**DATA TO USE**

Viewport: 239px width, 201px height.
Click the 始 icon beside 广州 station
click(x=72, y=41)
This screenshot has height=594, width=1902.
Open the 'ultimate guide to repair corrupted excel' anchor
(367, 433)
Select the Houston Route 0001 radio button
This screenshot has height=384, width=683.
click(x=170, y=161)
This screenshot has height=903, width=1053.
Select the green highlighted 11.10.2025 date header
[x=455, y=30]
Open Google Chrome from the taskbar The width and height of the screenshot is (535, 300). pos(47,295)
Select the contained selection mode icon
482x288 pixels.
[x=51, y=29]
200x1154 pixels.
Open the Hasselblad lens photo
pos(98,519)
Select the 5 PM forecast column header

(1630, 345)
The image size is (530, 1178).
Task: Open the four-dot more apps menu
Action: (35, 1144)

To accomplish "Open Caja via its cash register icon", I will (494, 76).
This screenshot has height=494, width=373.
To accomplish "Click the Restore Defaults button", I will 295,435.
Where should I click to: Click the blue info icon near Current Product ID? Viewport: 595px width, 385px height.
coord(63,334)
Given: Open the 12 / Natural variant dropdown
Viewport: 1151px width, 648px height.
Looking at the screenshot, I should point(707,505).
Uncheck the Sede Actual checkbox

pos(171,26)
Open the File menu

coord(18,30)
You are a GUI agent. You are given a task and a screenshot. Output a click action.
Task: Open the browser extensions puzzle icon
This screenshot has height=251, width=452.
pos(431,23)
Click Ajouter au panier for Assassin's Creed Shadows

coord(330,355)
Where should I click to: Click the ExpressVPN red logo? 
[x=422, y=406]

**WHAT NEEDS TO BE DONE**
Every line of the data above is to be repeated exactly.

**YOUR SOLUTION**
Viewport: 239px width, 201px height.
Click the 始 icon beside 广州 station
click(x=72, y=41)
This screenshot has height=594, width=1902.
Open the 'ultimate guide to repair corrupted excel' anchor
(367, 433)
Select the Houston Route 0001 radio button
This screenshot has height=384, width=683.
click(x=170, y=161)
This screenshot has height=903, width=1053.
Select the green highlighted 11.10.2025 date header
[x=455, y=30]
Open Google Chrome from the taskbar The width and height of the screenshot is (535, 300). pos(47,295)
Select the contained selection mode icon
482x288 pixels.
[x=51, y=29]
200x1154 pixels.
Open the Hasselblad lens photo
pos(98,519)
Select the 5 PM forecast column header

(1630, 345)
The image size is (530, 1178).
Task: Open the four-dot more apps menu
Action: (35, 1144)

To accomplish "Open Caja via its cash register icon", I will (494, 76).
This screenshot has height=494, width=373.
To accomplish "Click the Restore Defaults button", I will 295,435.
Where should I click to: Click the blue info icon near Current Product ID? Viewport: 595px width, 385px height.
coord(63,334)
Given: Open the 12 / Natural variant dropdown
Viewport: 1151px width, 648px height.
Looking at the screenshot, I should point(707,505).
Uncheck the Sede Actual checkbox

pos(171,26)
Open the File menu

coord(18,30)
You are a GUI agent. You are given a task and a screenshot. Output a click action.
Task: Open the browser extensions puzzle icon
This screenshot has height=251, width=452.
pos(431,23)
Click Ajouter au panier for Assassin's Creed Shadows

coord(330,355)
Where should I click to: Click the ExpressVPN red logo? 
[x=422, y=406]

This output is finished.